That’s not “inefficiency,” mhaze, it’s capacity factor.

//Wind and solar made up about 37% of China's total installed power generation capacity … and produced 18% of total electricity.//

Every energy source has one: coal and nuclear run near 70–85%, gas around 50%, wind and solar ~20–35%. That’s physics and operating profile, not failure. Calling it “inefficient” is like saying a bicycle is bad transport because it doesn’t carry bricks.

//Its not much use installing all those renewables if it's so inefficient.//

On the contrary, it’s useful because each MWh they generate displaces fossil power. China’s coal utilisation rate has been dropping for years - because of those renewables. The fact that demand is still growing doesn’t erase that contribution.

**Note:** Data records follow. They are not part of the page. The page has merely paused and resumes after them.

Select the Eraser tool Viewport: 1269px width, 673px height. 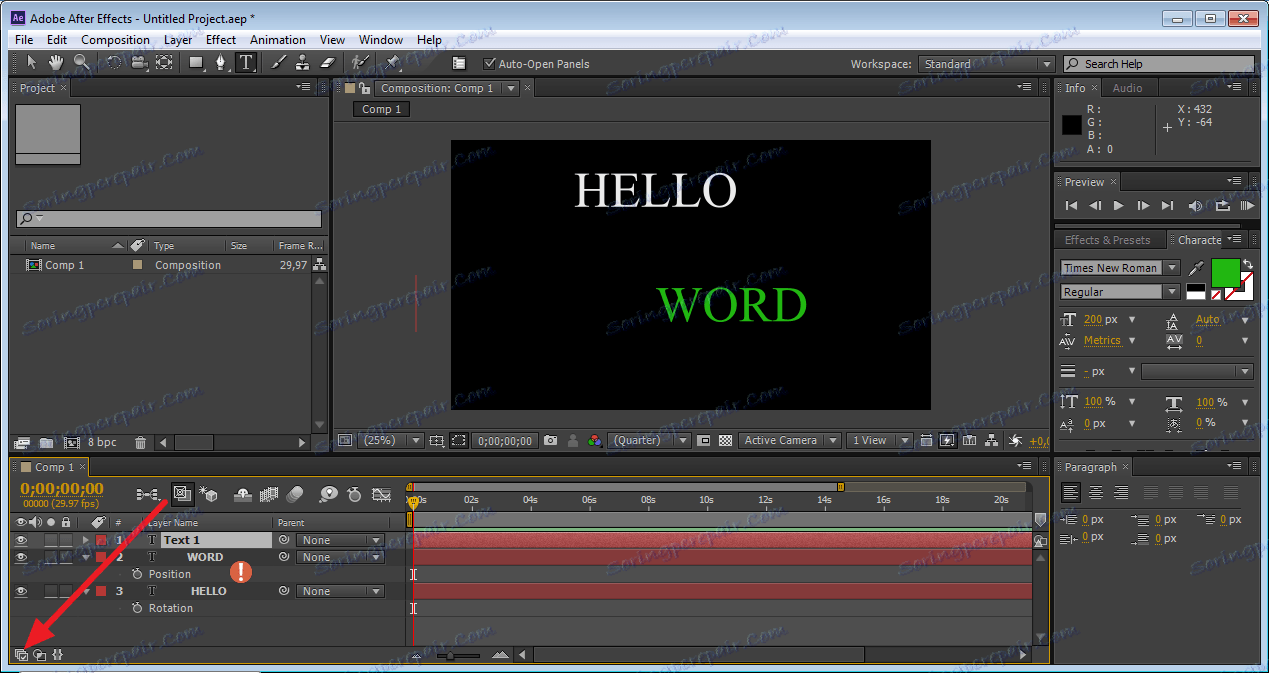pyautogui.click(x=327, y=63)
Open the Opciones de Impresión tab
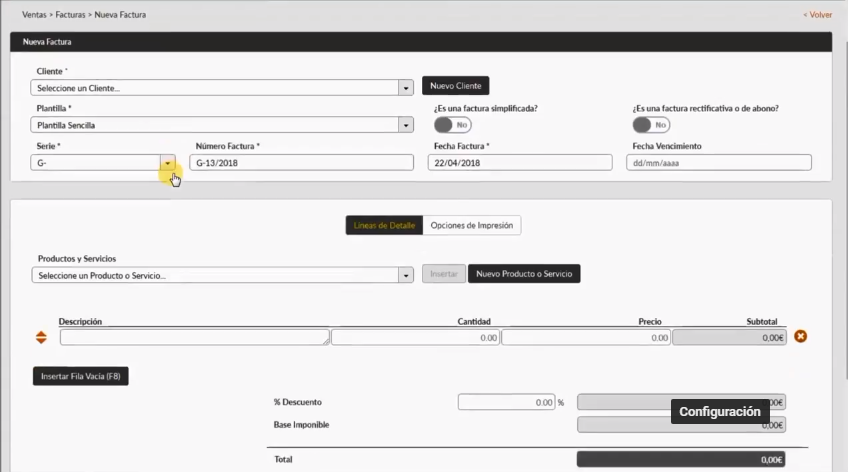This screenshot has height=472, width=848. click(471, 226)
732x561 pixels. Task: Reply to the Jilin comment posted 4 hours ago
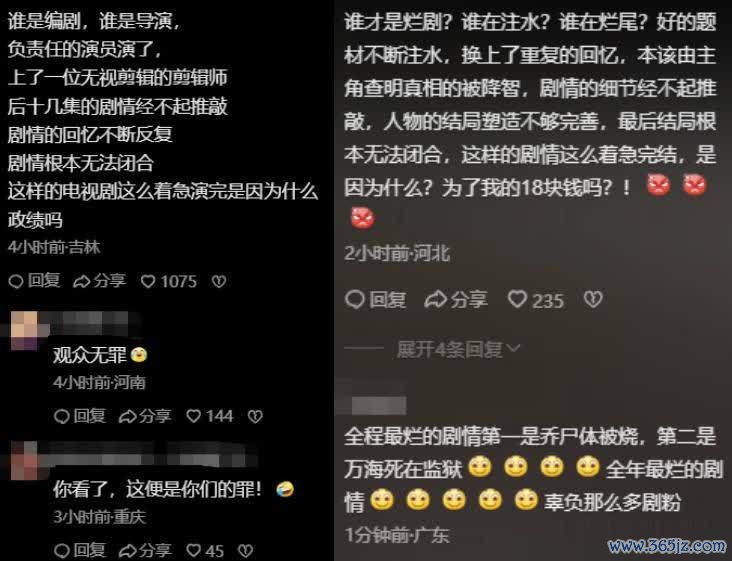(35, 281)
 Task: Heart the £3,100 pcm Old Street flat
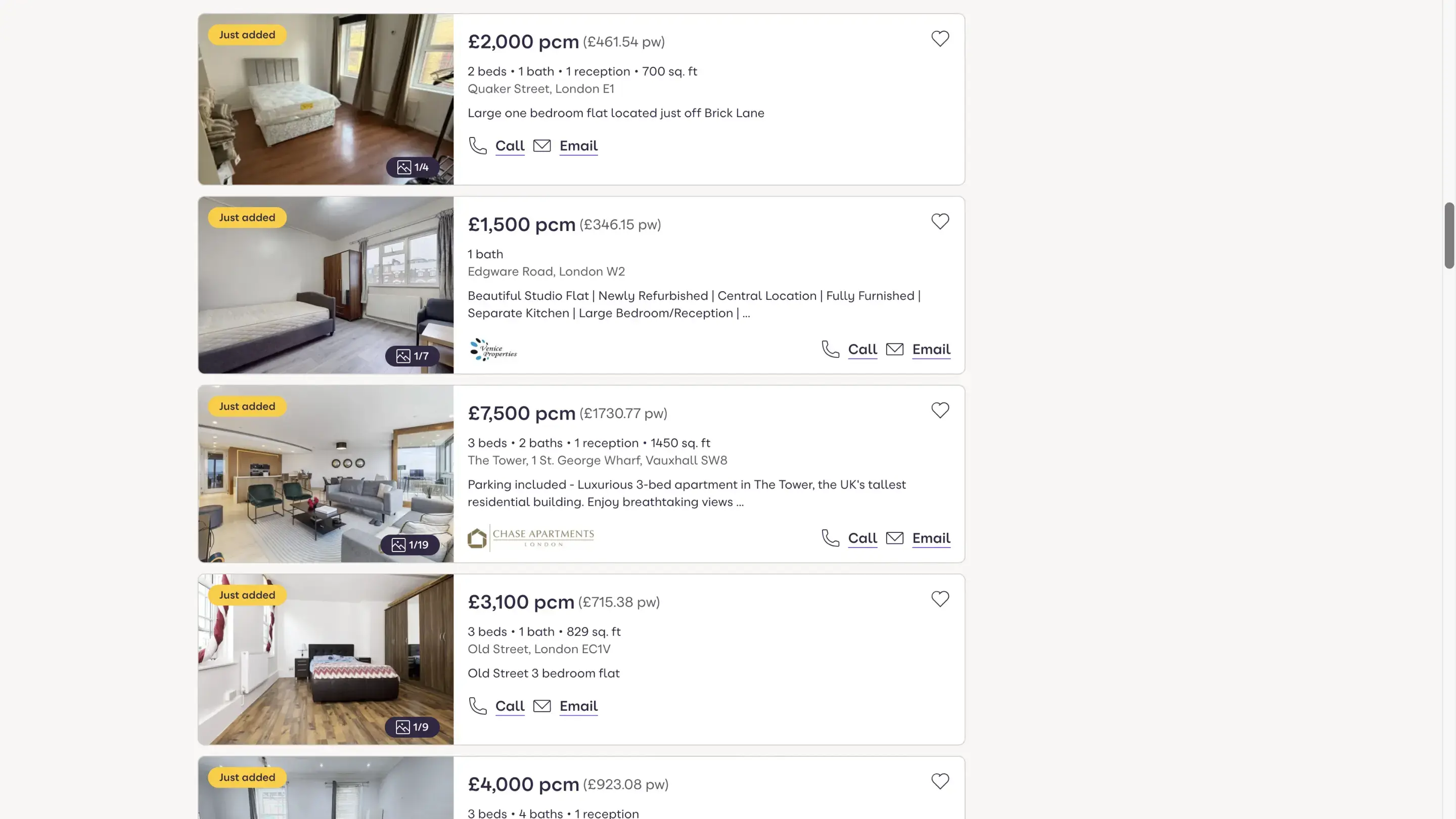pos(940,599)
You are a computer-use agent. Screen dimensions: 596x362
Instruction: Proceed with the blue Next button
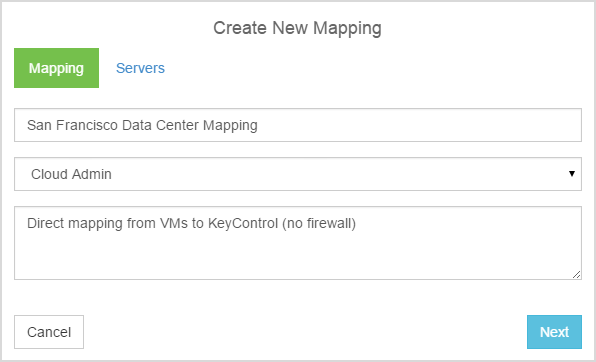554,332
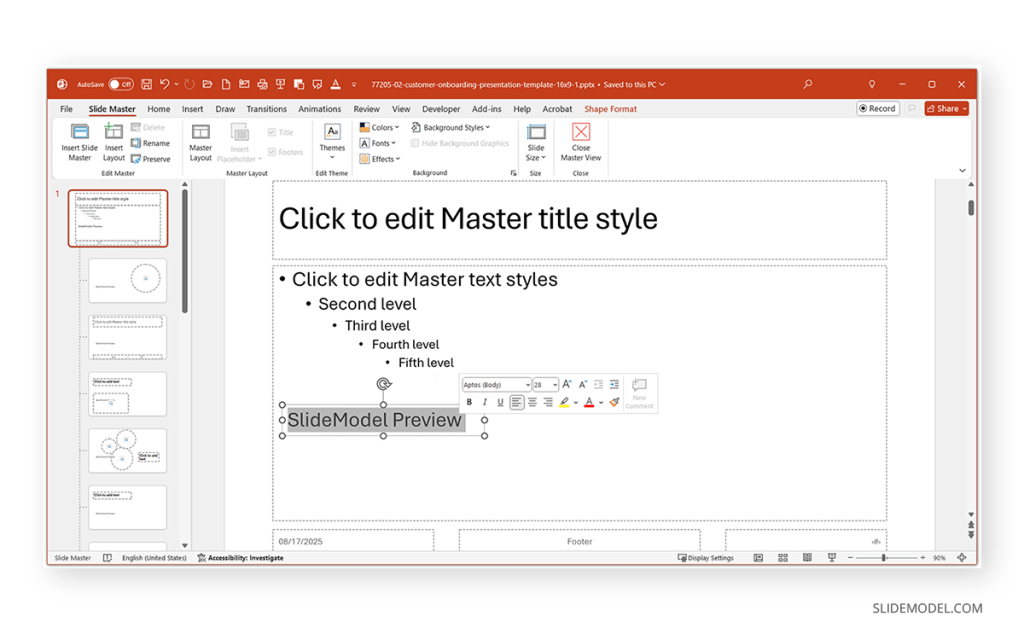The image size is (1024, 634).
Task: Italicize text using the mini toolbar
Action: tap(485, 403)
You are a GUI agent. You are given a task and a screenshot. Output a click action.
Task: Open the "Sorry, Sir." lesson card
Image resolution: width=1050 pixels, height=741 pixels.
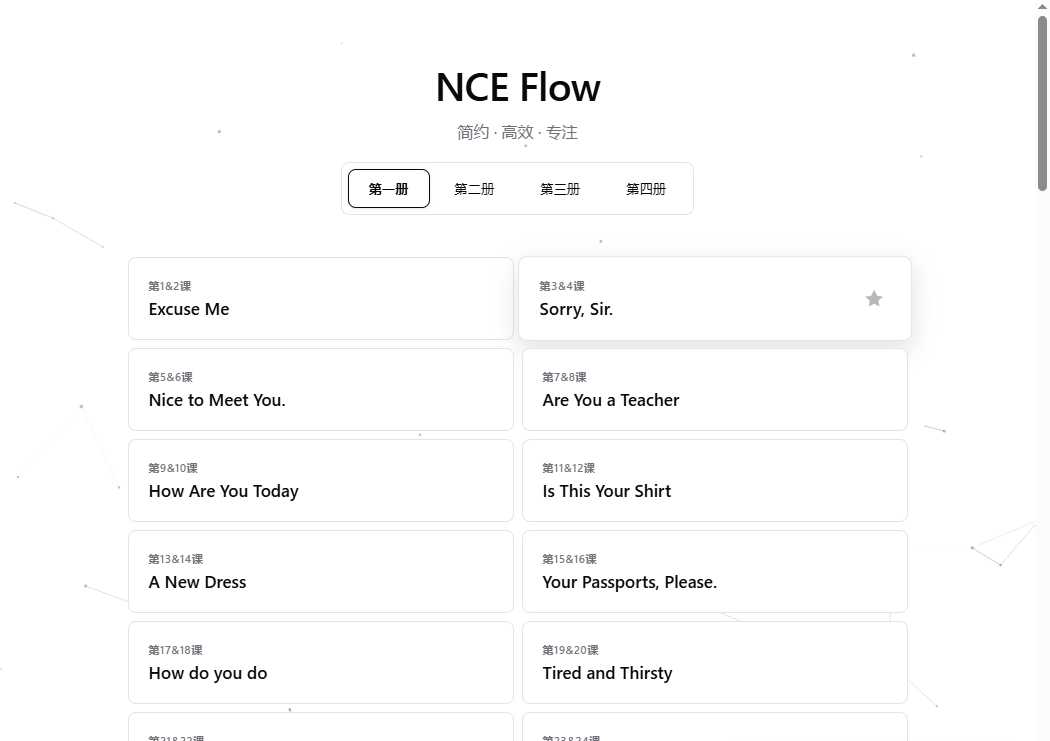click(x=680, y=298)
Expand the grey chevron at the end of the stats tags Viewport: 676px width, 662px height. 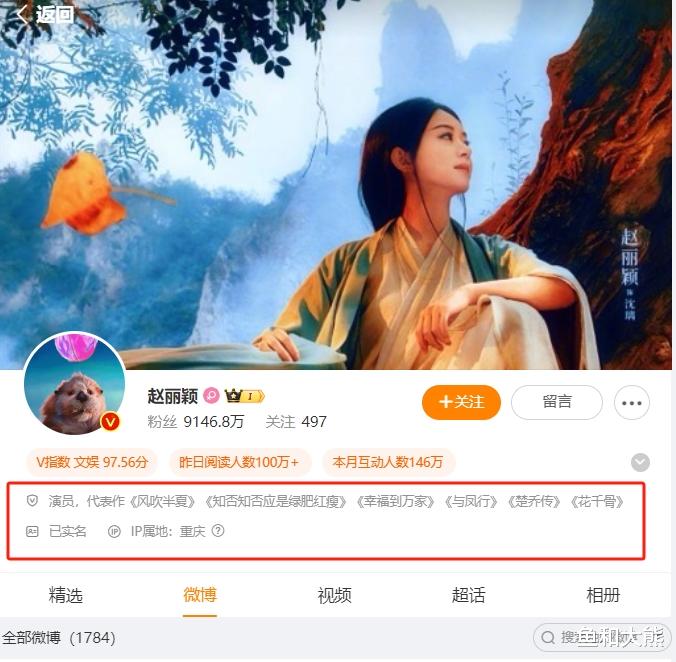(x=640, y=462)
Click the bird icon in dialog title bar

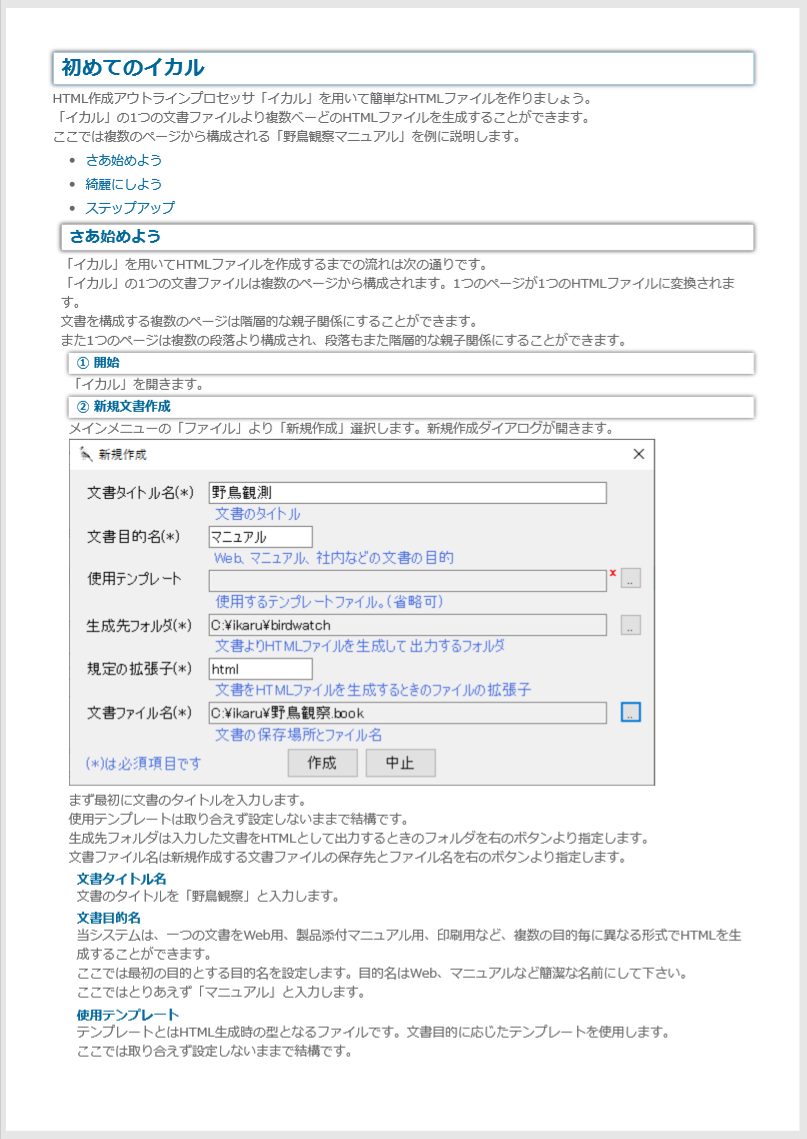(x=85, y=454)
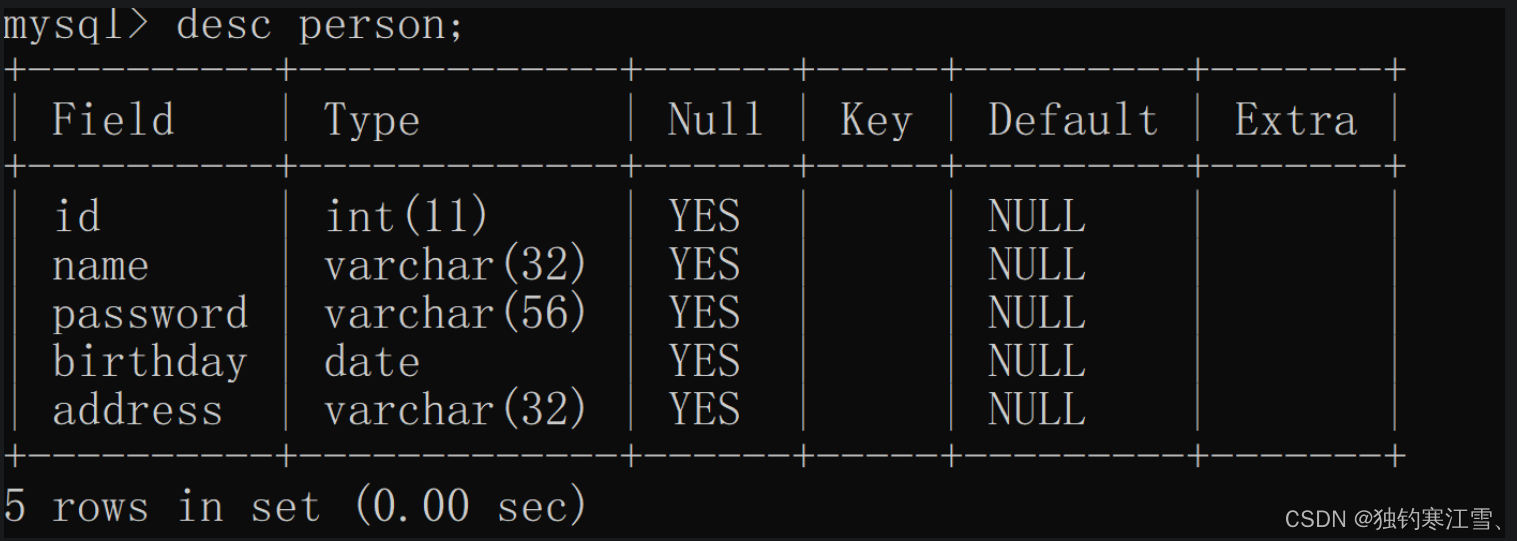Click the 'desc person;' command text
The image size is (1517, 541).
(320, 27)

//China installing more renewables yet emissions going up. The US installing comparatively less but emissions going down.//

Cherry-picking again.

You’re comparing two countries with vastly different economic growth, industrial profiles, and baselines. The US has flat electricity demand and shifted off coal mostly to gas. China’s demand is exploding, yet its carbon intensity per kWh is falling thanks to renewables. That’s exactly what “success” looks like when you’re building at scale.

The “ramifications” you keep pointing to are just an optical illusion built on totals. Anyone serious about energy transition looks at intensity, mix, and trends. By those measures, China’s renewables aren’t “inefficient” - they’re historic.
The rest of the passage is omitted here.